# WHAT THIS TASK INVOLVES:
When you find the line that contains "Open the stroke", restate it and all lines after it exactly, stopping at the end of the material.
#####
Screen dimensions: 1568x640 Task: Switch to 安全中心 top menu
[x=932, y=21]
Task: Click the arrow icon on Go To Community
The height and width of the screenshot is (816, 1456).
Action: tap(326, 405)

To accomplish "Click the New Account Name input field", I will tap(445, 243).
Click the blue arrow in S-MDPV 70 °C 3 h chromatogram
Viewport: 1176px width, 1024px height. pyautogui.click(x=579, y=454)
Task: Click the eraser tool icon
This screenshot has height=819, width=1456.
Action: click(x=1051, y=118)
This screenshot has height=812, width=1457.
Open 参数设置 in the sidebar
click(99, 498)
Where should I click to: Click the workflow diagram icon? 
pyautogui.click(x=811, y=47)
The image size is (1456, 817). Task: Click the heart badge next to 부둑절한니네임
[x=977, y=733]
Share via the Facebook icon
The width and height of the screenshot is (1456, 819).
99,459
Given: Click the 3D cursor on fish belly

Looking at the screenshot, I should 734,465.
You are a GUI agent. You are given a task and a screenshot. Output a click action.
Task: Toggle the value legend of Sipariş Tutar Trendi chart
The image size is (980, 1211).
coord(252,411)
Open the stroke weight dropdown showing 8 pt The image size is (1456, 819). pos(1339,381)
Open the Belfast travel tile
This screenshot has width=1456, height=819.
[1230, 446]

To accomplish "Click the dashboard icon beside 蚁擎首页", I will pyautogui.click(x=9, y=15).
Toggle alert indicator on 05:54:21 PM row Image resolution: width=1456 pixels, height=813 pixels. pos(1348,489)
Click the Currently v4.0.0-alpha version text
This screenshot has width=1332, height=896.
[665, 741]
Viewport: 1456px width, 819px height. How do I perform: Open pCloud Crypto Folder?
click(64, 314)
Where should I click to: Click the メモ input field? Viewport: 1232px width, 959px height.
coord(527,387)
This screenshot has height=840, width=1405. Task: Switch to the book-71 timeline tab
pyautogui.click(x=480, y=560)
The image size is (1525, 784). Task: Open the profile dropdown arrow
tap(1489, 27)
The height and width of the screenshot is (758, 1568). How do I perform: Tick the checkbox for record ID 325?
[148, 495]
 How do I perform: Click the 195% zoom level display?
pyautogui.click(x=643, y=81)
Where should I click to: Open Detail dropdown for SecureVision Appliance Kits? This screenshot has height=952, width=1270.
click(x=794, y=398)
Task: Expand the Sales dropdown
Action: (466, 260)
#####
# EXERCISE OUTPUT:
Open the stroke weight dropdown showing 8 pt The image size is (1456, 819). pos(1339,381)
Open the Belfast travel tile
This screenshot has width=1456, height=819.
[1230, 446]

To accomplish "Click the dashboard icon beside 蚁擎首页", I will pyautogui.click(x=9, y=15).
Toggle alert indicator on 05:54:21 PM row Image resolution: width=1456 pixels, height=813 pixels. pos(1348,489)
Click the Currently v4.0.0-alpha version text
This screenshot has width=1332, height=896.
[665, 741]
Viewport: 1456px width, 819px height. How do I perform: Open pCloud Crypto Folder?
click(64, 314)
Where should I click to: Click the メモ input field? Viewport: 1232px width, 959px height.
coord(527,387)
This screenshot has height=840, width=1405. Task: Switch to the book-71 timeline tab
pyautogui.click(x=480, y=560)
The image size is (1525, 784). Task: Open the profile dropdown arrow
tap(1489, 27)
The height and width of the screenshot is (758, 1568). How do I perform: Tick the checkbox for record ID 325?
[148, 495]
 How do I perform: Click the 195% zoom level display?
pyautogui.click(x=643, y=81)
Where should I click to: Open Detail dropdown for SecureVision Appliance Kits? This screenshot has height=952, width=1270.
click(x=794, y=398)
Task: Expand the Sales dropdown
Action: (466, 260)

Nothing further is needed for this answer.